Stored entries
::::::::
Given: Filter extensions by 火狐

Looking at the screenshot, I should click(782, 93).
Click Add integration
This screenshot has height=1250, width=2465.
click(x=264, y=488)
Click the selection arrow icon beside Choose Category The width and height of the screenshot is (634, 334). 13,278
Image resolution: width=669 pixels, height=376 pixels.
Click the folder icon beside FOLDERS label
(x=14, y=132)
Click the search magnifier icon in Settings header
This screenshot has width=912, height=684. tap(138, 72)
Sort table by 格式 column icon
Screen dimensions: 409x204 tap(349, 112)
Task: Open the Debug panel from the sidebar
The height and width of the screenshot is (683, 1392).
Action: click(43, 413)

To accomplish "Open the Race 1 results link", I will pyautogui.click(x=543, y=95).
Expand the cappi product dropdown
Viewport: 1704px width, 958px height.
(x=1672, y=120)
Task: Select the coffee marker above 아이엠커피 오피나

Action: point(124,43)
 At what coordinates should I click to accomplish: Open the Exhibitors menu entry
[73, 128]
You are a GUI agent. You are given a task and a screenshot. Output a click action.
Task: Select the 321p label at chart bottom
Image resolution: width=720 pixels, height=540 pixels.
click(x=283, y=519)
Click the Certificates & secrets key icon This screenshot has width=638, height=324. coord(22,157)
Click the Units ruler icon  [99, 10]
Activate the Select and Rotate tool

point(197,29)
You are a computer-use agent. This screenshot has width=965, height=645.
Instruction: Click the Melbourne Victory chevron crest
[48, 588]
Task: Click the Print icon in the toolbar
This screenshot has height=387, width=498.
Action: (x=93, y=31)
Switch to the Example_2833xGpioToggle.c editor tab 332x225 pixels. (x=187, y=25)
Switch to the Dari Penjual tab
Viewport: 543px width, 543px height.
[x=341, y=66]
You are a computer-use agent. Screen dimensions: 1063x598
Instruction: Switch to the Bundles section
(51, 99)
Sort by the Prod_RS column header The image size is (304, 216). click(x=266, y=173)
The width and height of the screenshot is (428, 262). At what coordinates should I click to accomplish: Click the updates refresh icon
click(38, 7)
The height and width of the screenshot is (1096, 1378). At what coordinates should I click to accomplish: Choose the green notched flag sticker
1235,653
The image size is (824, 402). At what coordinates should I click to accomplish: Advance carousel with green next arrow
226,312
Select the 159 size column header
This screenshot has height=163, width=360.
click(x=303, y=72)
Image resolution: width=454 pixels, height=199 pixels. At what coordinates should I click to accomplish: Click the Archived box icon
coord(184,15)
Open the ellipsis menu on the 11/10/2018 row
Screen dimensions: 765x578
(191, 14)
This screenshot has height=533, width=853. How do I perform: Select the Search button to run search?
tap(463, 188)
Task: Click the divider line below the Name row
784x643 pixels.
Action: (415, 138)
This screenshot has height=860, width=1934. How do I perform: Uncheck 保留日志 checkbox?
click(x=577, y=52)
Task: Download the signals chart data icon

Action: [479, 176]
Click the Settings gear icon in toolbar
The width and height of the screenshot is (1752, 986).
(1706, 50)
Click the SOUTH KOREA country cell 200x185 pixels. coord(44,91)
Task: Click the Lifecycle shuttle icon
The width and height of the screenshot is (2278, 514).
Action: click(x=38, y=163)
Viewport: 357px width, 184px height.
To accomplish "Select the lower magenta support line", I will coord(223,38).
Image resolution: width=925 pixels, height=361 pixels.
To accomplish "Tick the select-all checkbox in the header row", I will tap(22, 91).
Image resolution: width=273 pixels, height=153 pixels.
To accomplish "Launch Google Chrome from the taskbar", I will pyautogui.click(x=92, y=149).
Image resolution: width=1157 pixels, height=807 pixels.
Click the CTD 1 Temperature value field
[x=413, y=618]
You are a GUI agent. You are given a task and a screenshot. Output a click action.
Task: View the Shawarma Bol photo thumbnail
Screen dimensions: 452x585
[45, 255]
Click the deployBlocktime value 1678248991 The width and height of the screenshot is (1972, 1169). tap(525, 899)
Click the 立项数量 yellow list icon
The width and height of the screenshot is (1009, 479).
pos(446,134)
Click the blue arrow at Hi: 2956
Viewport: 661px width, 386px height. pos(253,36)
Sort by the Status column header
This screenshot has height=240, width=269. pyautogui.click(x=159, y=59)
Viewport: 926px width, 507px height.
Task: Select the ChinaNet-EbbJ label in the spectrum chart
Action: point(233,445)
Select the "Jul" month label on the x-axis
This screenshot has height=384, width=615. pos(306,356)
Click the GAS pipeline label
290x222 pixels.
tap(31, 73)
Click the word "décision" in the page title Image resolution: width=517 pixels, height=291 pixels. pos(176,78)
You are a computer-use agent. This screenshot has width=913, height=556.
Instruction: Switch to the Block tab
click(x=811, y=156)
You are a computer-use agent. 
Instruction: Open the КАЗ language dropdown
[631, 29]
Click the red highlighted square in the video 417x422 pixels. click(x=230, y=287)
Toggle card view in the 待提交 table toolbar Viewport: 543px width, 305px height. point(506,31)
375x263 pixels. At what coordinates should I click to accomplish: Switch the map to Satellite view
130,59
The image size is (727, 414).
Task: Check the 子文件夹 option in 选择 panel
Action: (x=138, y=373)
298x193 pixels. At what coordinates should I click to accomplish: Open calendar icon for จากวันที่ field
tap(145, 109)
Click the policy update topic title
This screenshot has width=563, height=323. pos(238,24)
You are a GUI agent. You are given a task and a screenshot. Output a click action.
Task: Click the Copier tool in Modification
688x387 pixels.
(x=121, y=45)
::::::::
EXERCISE OBJECTIVE:
Please count how many lines of the material above contain the word "chart". Reply with the number alone.

RESPONSE FOR THIS EXERCISE:
3